Social Media Tech

Facebook Launches new music-making app to take on TikTok

Facebook Launches new music-making app to take on TikTok - Appy Pie

Facebook launches a new music-making app called “Collab” that is presently available in beta only for iOS users. It brings together creators and fans to create, watch, and mix and match original videos, starting with music. The app has been developed by Facebook’s internal R&D Group, NPE team. The app’s launch comes just after the Tuesday launch of the group audio calling app, CatchUp.

In Collab, creators can either record their musical arrangement or swipe to discover arrangements to build a composition or a “collab.” While there are some elements of TikTok’s duets in this idea, the difference is that all videos posted to Collab can be mixed and matched with others. TikTok, meanwhile, allows creators to control who can duet with them.

Also, Collab is only designed for making original music videos for the time being, which sets it apart from other video apps — including TikTok, Dubsmash, Triller, and more, which have users creating content for the music from popular songs available via an in-app catalog.

You don’t necessarily have to be a gifted musician to publish to Collab. You could participate by doing something simple — like banging on a child’s xylophone, beating a tambourine, pulling on a roll of tape, tapping a glass bottle, or even just tapping your foot. Musicians could then use that video alongside their own content to build their “collab.”
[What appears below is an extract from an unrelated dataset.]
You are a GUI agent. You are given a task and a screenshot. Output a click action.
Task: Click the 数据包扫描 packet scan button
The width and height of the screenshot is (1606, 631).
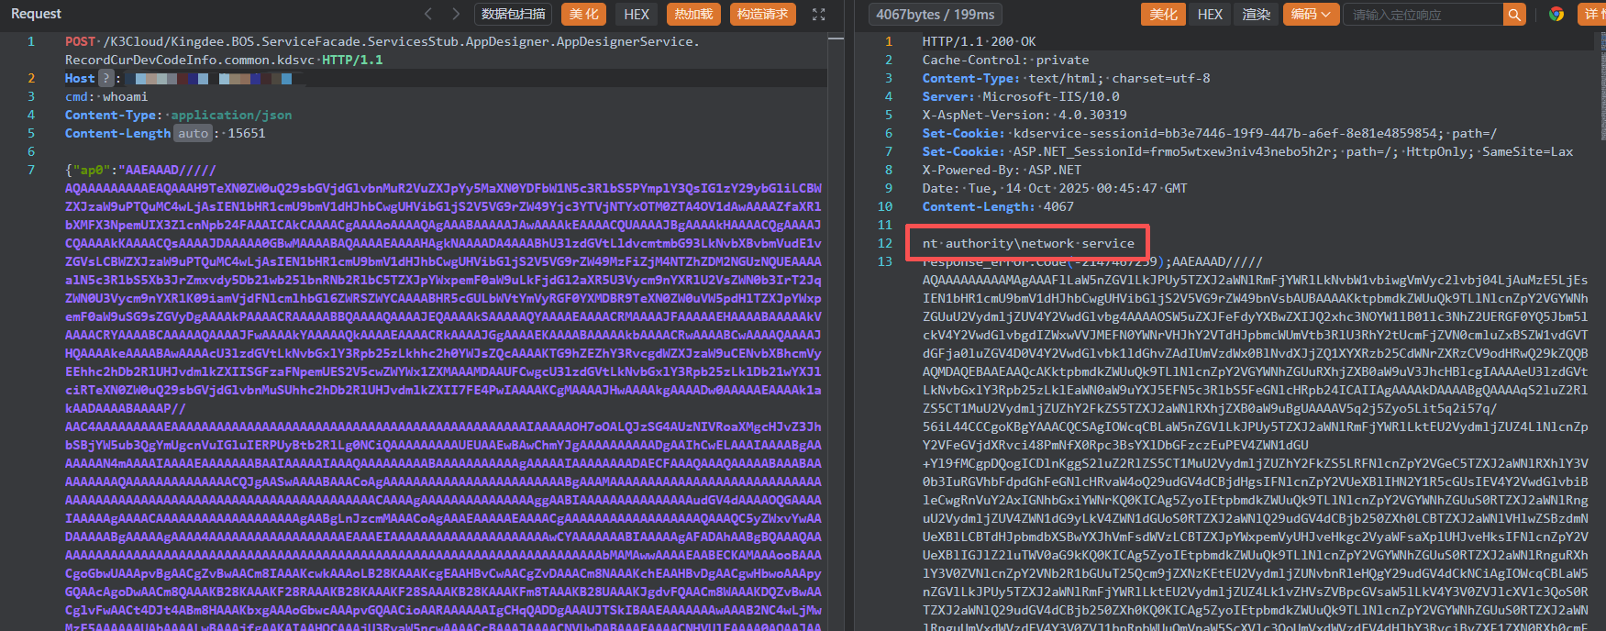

The collabs can only be up to 15 seconds in length, as this is not intended to be a professional music-making platform, but rather one that’s used for fun and experimentation. Once users have created a collab, they can publish it for others to watch in the app’s feed or to further remix. However, the underlying music itself cannot be remixed — only the videos.

The resulting collab can also be published to other social media platforms, including Instagram, Facebook Stories, and more. The app uses the iOS Share Sheet, so that means it could even export to TikTok — in other words, it’s not a direct answer to TikTok but a way to capitalize on the larger network of video creation tools that are emerging because of TikTok’s growth.